CERPEN (Sial) - Sajak Aksara

CERPEN (Sial)


Sinar matahari sungguh sudah tidak lagi bersembunyi dibalik megahnya gunung disana. Menyinari segenap permukaan bumi dengan sinar putih yang mulai menusuk mata jika dipandang dan ditatap. Sinar putih yang tak terlihat itu menyinari jendela ruangan tidur seorang lelaki hingga menusuk matanya. Matahari sedang membangunkan seseorang dipagi yang tak lagi bias disebut sebagai pagi.

            Mata lelaki itu masih saja tertutup rapat dengan sedikit dihiasi butiran belek yang berwarna kuning keputihan dan sedikit cair, mungkin akibat terkena sinar matahari tajam. Mulut yang terbuka menganga hingga gigi depannya sangat tampak jika dilihat dari jendela kamarnya. Dipinggir bibir itu juga telah dihiasi aliran air yang mengalir dari dalam mulutnya. Air itu telah lama mengering dan membentuk garis putih di pinggir bibir lelaki itu. Bukan hanya di pinggir bibirnya, namun pada bantul yang ia tiduri juga ada corak pulau yang tidak beraturan, seperti pulau irian yang ingin memisahkan diri.

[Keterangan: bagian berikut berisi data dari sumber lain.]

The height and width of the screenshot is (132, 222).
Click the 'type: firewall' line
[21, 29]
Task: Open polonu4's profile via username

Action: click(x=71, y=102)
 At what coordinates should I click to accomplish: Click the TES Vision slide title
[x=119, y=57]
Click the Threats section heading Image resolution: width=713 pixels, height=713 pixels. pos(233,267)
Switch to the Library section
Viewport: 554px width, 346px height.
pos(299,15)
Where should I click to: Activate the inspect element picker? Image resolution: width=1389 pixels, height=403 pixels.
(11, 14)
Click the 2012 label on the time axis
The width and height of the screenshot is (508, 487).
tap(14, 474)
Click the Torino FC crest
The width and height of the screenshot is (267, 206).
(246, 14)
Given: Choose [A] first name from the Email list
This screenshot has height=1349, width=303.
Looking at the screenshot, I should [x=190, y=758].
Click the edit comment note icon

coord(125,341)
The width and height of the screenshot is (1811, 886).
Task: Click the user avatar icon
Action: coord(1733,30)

            Karena ketajaman matahari yang membidik mata lelaki itu melalui jendela karma, mata yang sedari tadi tertutup menjadi sedikit terbuka dan menilik keluar. Apa yang sedang menyinari matanya, ataukah ini sinar kehidupan, bukan, ini adalah sinar matahari yang membangunkannya.  Sekejap saja dia terkaget dan langsung membuka mata dengan lebar tanpa pemanasan sebelumnya. Wajahnya terlihat kusam dan kekusaman itu sungguh terlihat dari raut wajahnya yang terbangun. Sedikit berminyak pada lapisan wajah itu.

            Dia melirik tajam pada jam alarm miliknya di samping ranjang. Dia mungkin serasa kesal kenapa harus dibangunkan oleh matahari yang sudah terik dan bukan alarm yang sudah dia stel agar segera bangun. Namun apa daya ternyata alarm itu sudah tidak berfungsi lagi alias baterainya perlu dibelikan yang baru.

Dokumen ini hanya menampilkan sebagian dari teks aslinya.